As Libyans on the streets of Tripoli and Sirte fired automatic weapons into the air and danced for joy, world leaders began to weigh in on the death of the man who had ruled the oil-rich north African nation for 42 years.
British Prime Minister David Cameron said Gaddafi’s death was an occasion to remember his victims, while hailing it as a chance for a “democratic future” for Libya.
“I think today is a day to remember all of Colonel Gaddafi’s victims” including those who died in the 1988 bombing of a Pan Am jet over the Scottish town of Lockerbie, Cameron said in a statement outside his office.
French Foreign Minister Alain Juppe hailed the “end of 42 years of tyranny” in Libya and said France was “proud” to have helped bring freedom to the country, referring to the role of French forces in NATO action in Libya during the seven-month conflict.
“The announcement of the death of Gaddafi and the collapse of Sirte is the end of a very difficult period for the Libyan people. It’s the end of 42 years of tyranny, of a military conflict that has been very difficult for the Libyan people,” Juppe told reporters in New Delhi.
“It’s a historic event. It’s the beginning of a new period, of a democracy, freedom and the rebuilding of the country,” he added.
UN chief Ban Ki-moon said Gaddafi’s death ushered in a “historic transition” for Libya.
In Rome, Libya’s former colonial ruler, Italian Prime Minister Silvio Berlusconi said after the death of his onetime ally: “Now the war is over.”
“Sic transit gloria mundi (Thus passes the glory of the world),” Berlusconi said about the ousted ruler of Italy’s former colony, quoting a Latin tag.
In Brussels, the European Union said Gaddafi’s death “marks the end of an era of despotism”.

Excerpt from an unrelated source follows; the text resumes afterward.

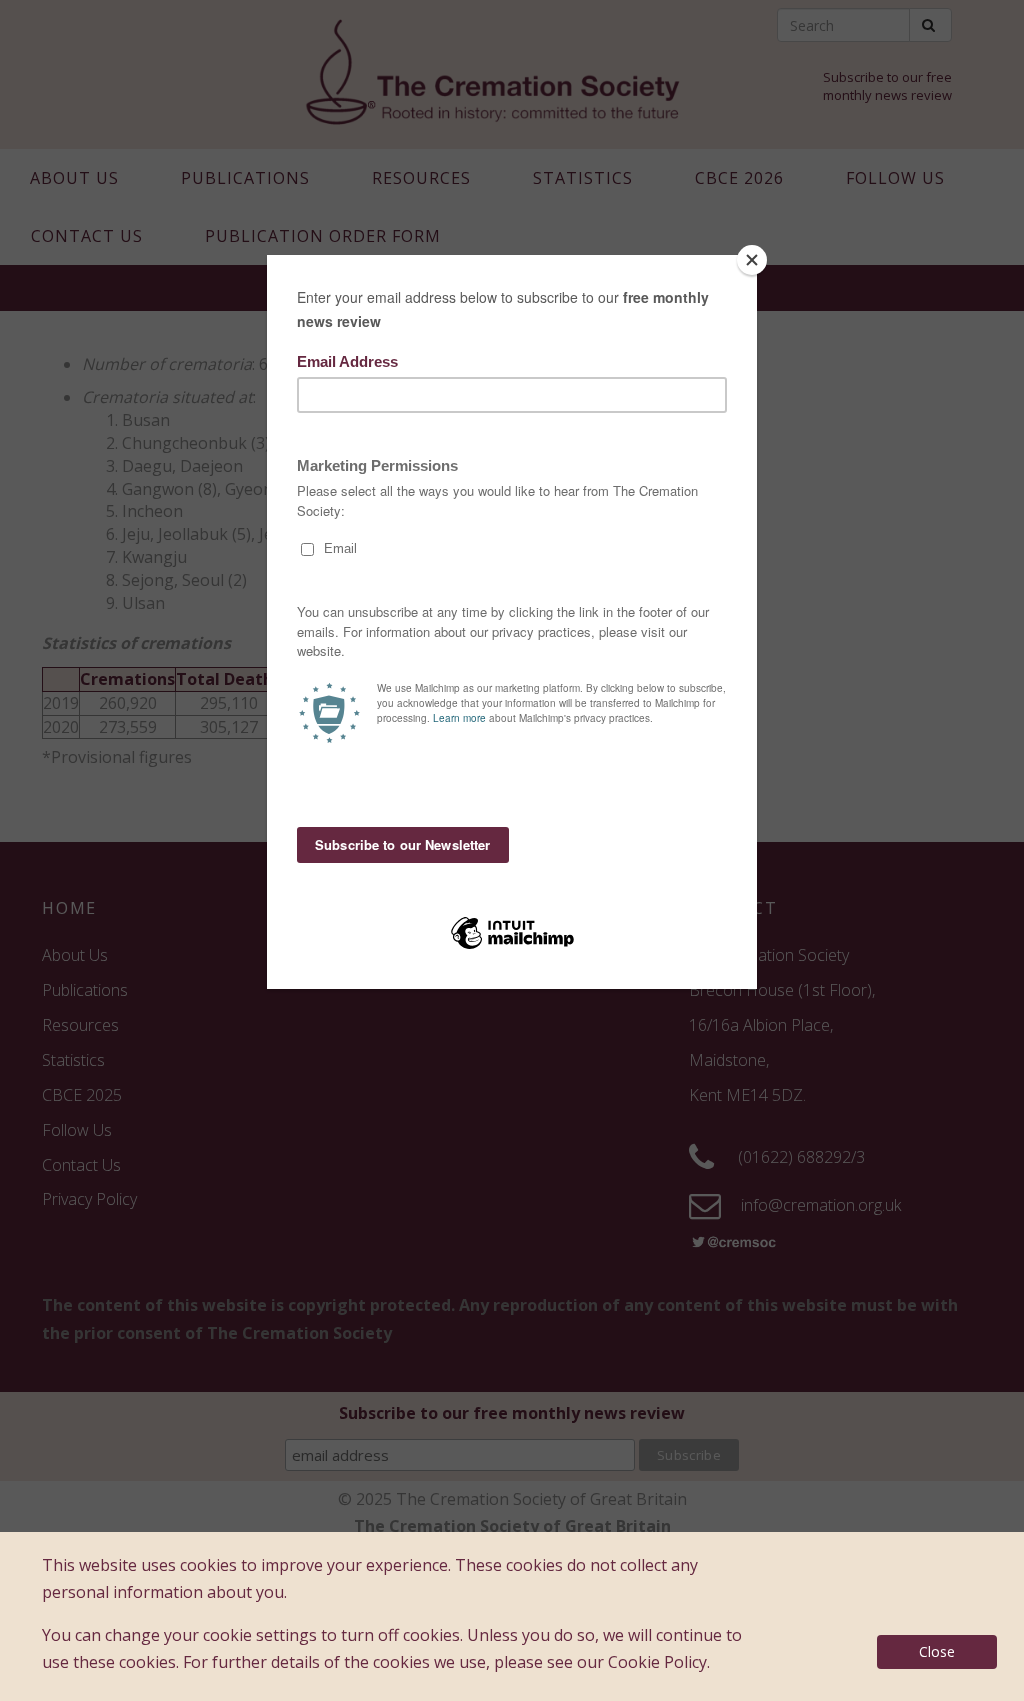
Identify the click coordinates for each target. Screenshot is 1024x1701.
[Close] (752, 260)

The news means an end also to the “repression from which the Libyan people have suffered for too long”, EU president Herman Van Rompuy said in a joint statement with European Commission president Jose Manuel Barroso.

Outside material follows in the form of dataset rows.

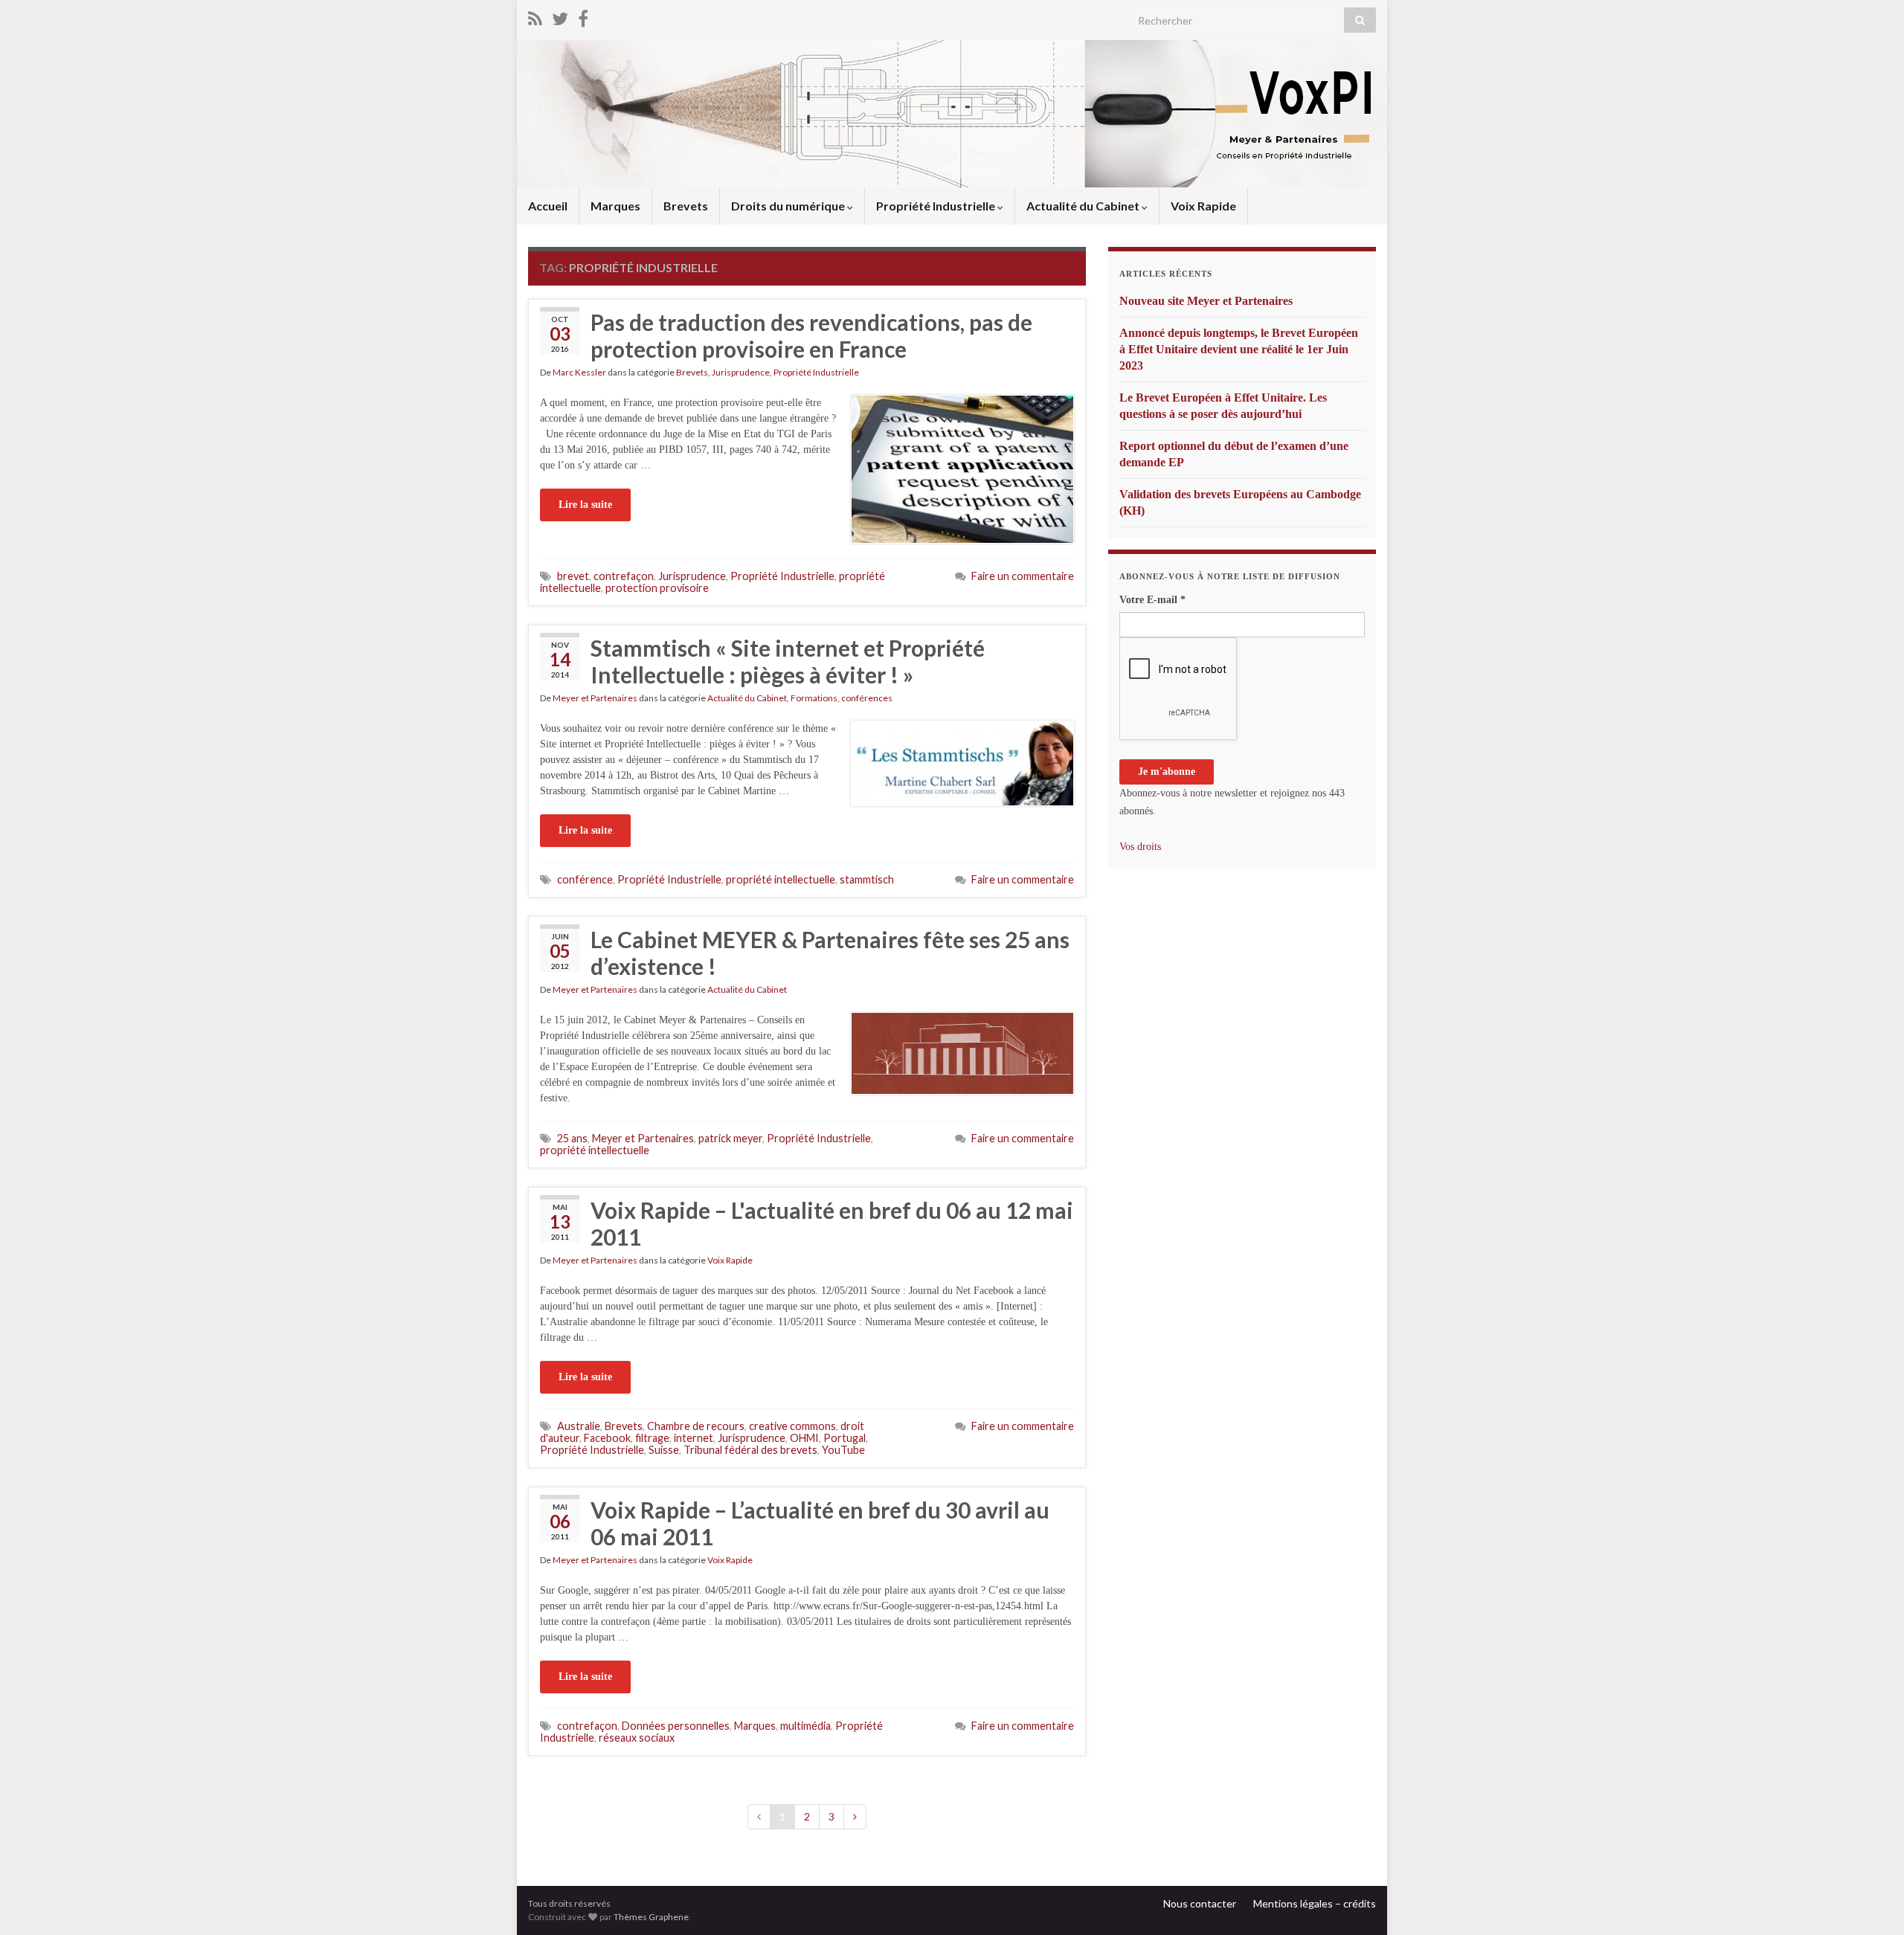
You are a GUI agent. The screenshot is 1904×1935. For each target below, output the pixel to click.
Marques (615, 206)
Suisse (664, 1449)
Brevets (685, 206)
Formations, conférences (841, 698)
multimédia (805, 1725)
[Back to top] (1870, 1901)
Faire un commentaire (1022, 576)
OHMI (804, 1438)
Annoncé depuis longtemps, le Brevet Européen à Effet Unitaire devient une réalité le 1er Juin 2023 (1238, 349)
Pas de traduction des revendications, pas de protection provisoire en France (811, 335)
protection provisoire (657, 588)
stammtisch (867, 879)
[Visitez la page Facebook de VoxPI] (583, 16)
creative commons (792, 1426)
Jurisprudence (741, 372)
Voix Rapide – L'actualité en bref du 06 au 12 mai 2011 (832, 1223)
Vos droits (1140, 846)
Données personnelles (676, 1725)
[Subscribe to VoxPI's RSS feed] (535, 16)
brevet (573, 576)
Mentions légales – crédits (1314, 1903)
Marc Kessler (579, 372)
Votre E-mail (1152, 599)
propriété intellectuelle (780, 879)
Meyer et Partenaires (595, 698)
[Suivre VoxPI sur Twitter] (560, 16)
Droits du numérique (789, 206)
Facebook (607, 1438)
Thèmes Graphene (651, 1916)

European Parliament president Jerzy Buzek will visit Libya from Saturday.
“I am happy I will be visiting a country fully liberated from a dictator who has imposed his iron fist for more than 40 years. Now Libya can truly turn the page,” he said.
EU foreign policy chief Catherine Ashton said Libyans “can now look to the future”.

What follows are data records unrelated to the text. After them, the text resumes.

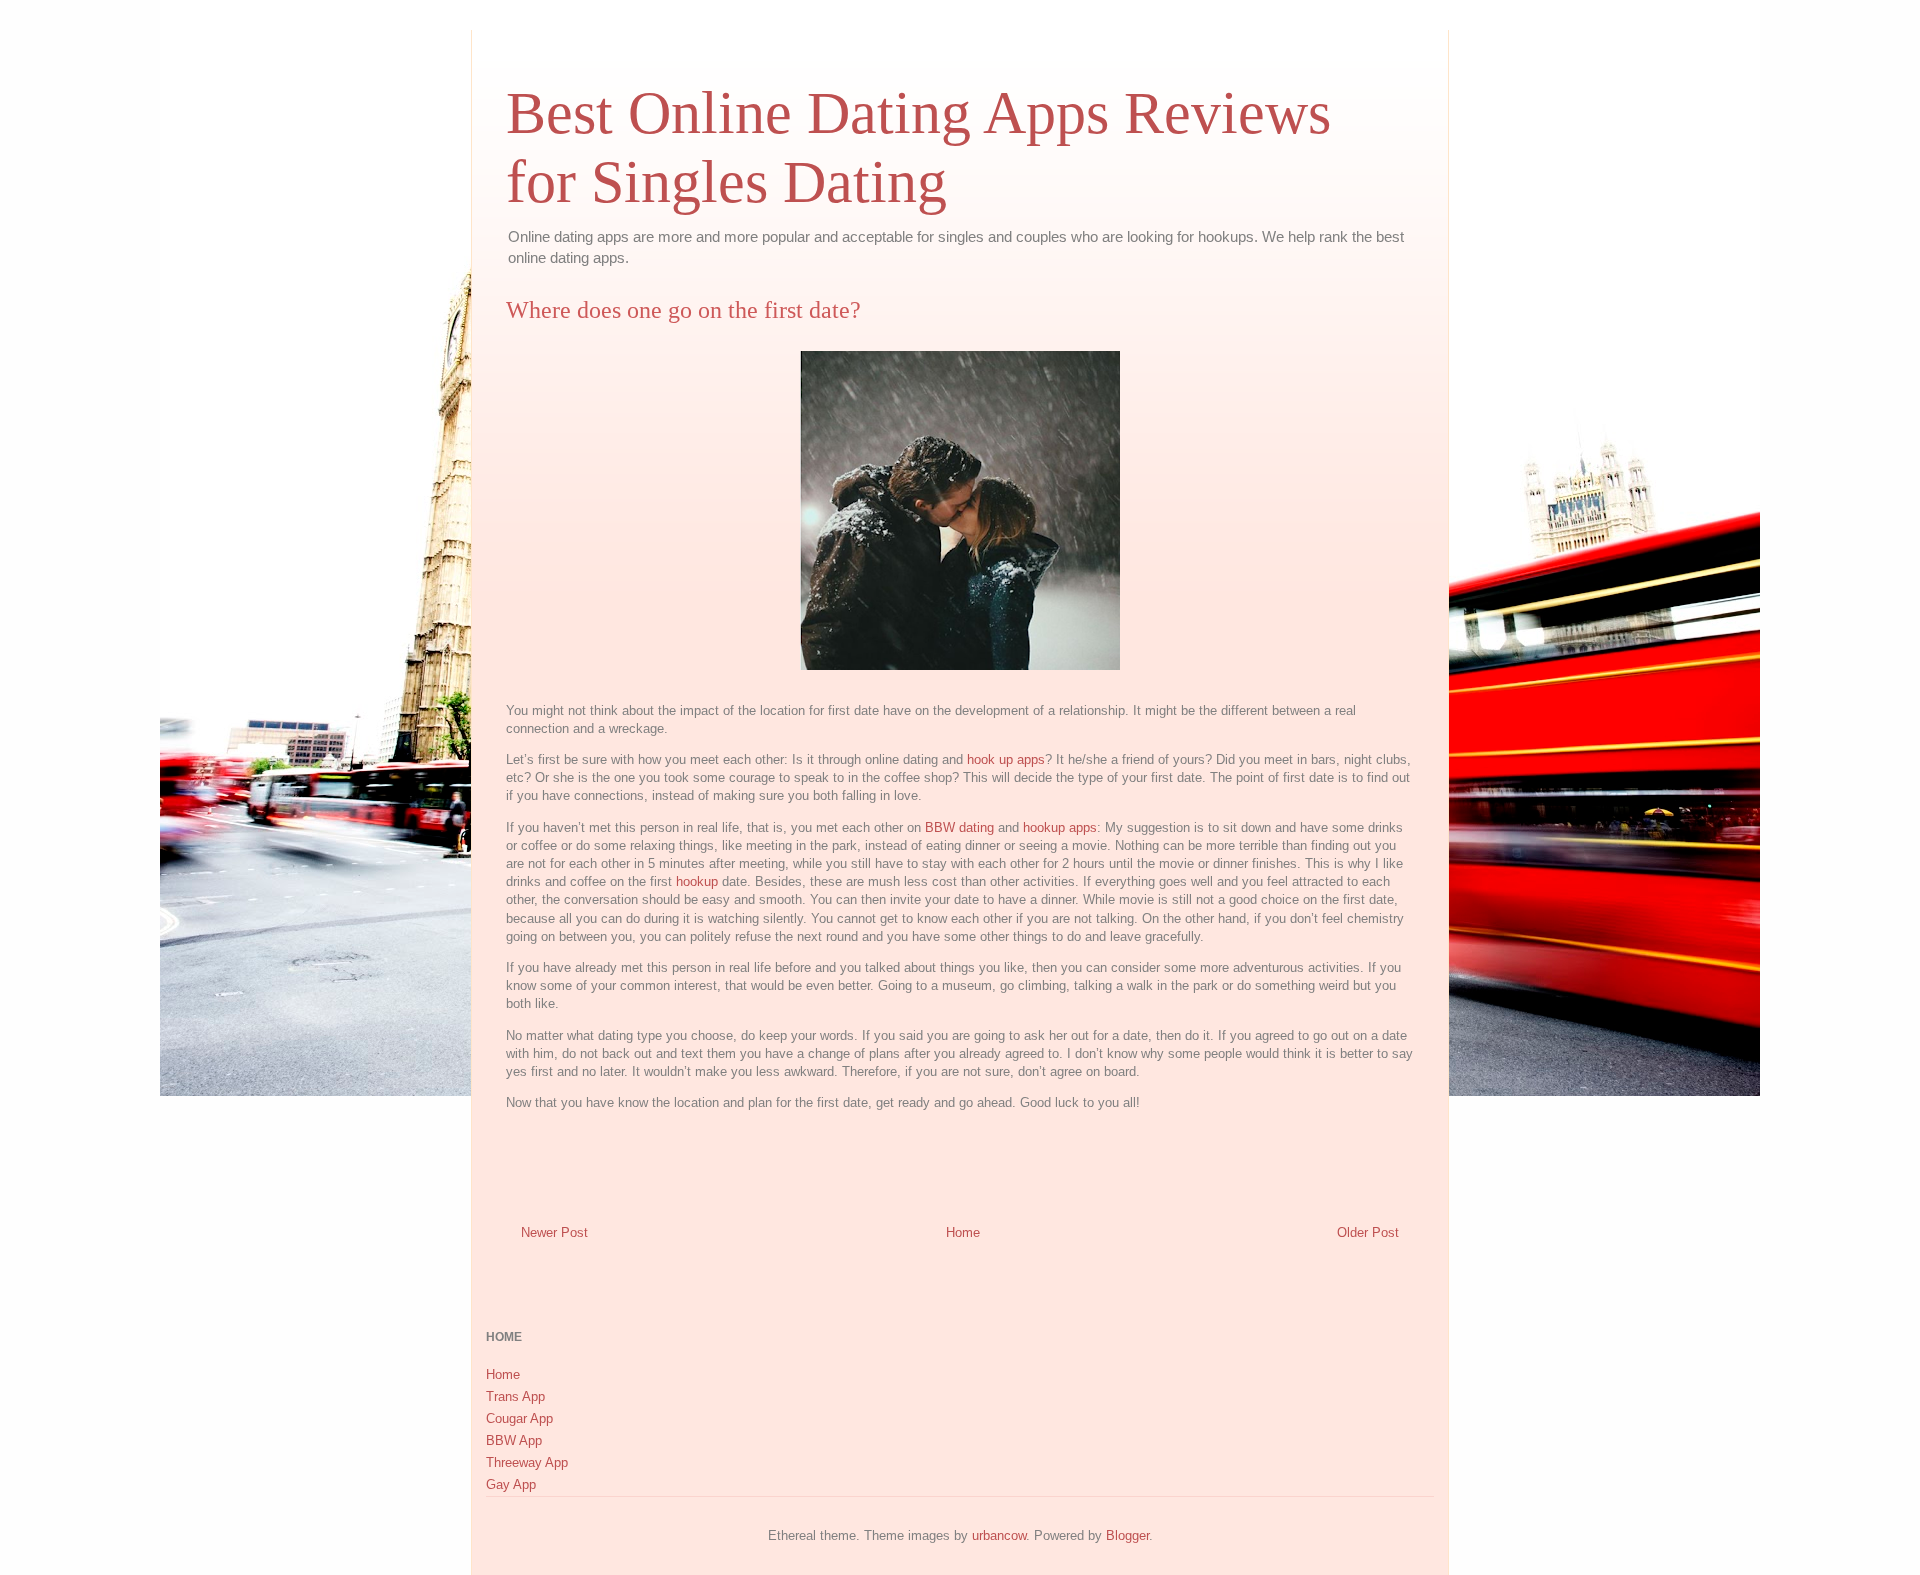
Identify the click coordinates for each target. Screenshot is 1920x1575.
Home (963, 1232)
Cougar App (519, 1418)
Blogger (1127, 1535)
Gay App (511, 1484)
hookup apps (1060, 827)
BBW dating (959, 827)
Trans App (515, 1396)
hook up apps (1006, 759)
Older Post (1368, 1232)
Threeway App (527, 1462)
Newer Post (554, 1232)
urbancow (999, 1535)
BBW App (514, 1440)
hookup (697, 881)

In a statement, Ashton said that “if confirmed” the death of Gaddafi “brings closure to a tragic period in the lives of so many Libyans”.
“After 10 months of extraordinary sacrifices, the Libyan people can say with pride and confidence that they have shaken off a regime that terrorised and oppressed for more than 40 years.”
She urged the new leadership to build a democratic future in full respect for human rights, saying that “while the crimes of the past must be addressed, the leadership must also seek a path of national reconciliation.”
The EU will remain “a strong and committed” partner in the future, Ashton said.
The current holder of the EU’s rotating presidency, Poland, warned Gaddafi’s fate “should be a warning to other dictators in the region and in the world”.
A Polish foreign ministry statement said Warsaw would have liked to have Gaddafi “tried for his crimes before a court in Libya or in The Hague”.
“We hope that his collaborators, wanted for crimes, will soon be brought before the courts,” it added. “We congratulate the Libyan people on bringing to an ultimate end the dictatorship of many years’ standing.”
In Washington, senior US Senator John McCain said the death marked the end of the first phase of the Libyan revolution.
“While some final fighting continues, the Libyan people have liberated their country,” the Republican lawmaker said in a statement.
“Now the Libyan people can focus all of their immense talents on strengthening their national unity, rebuilding their country and economy, proceeding with their democratic transition, and safeguarding the dignity and human rights of all Libyans,” said McCain.
“The United States, along with our European allies and Arab partners, must now deepen our support for the Libyan people, as they work to make the next phase of their democratic revolution as successful as the fight to free their country,” he said.
Gaddafi was fatally wounded when new regime forces launched a final assault on the last pocket of resistance in his hometown Sirte, a National Transitional Council spokesman said.
“We announce to the world that Gaddafi has died in the custody of the revolution,” Abdel Hafez Ghoga, a spokesman for the National Transitional Council (NTC), Libya’s new rulers, said in announcing the news.
“It is a historic moment. It is the end of tyranny and dictatorship. Gaddafi has met his fate,” he added.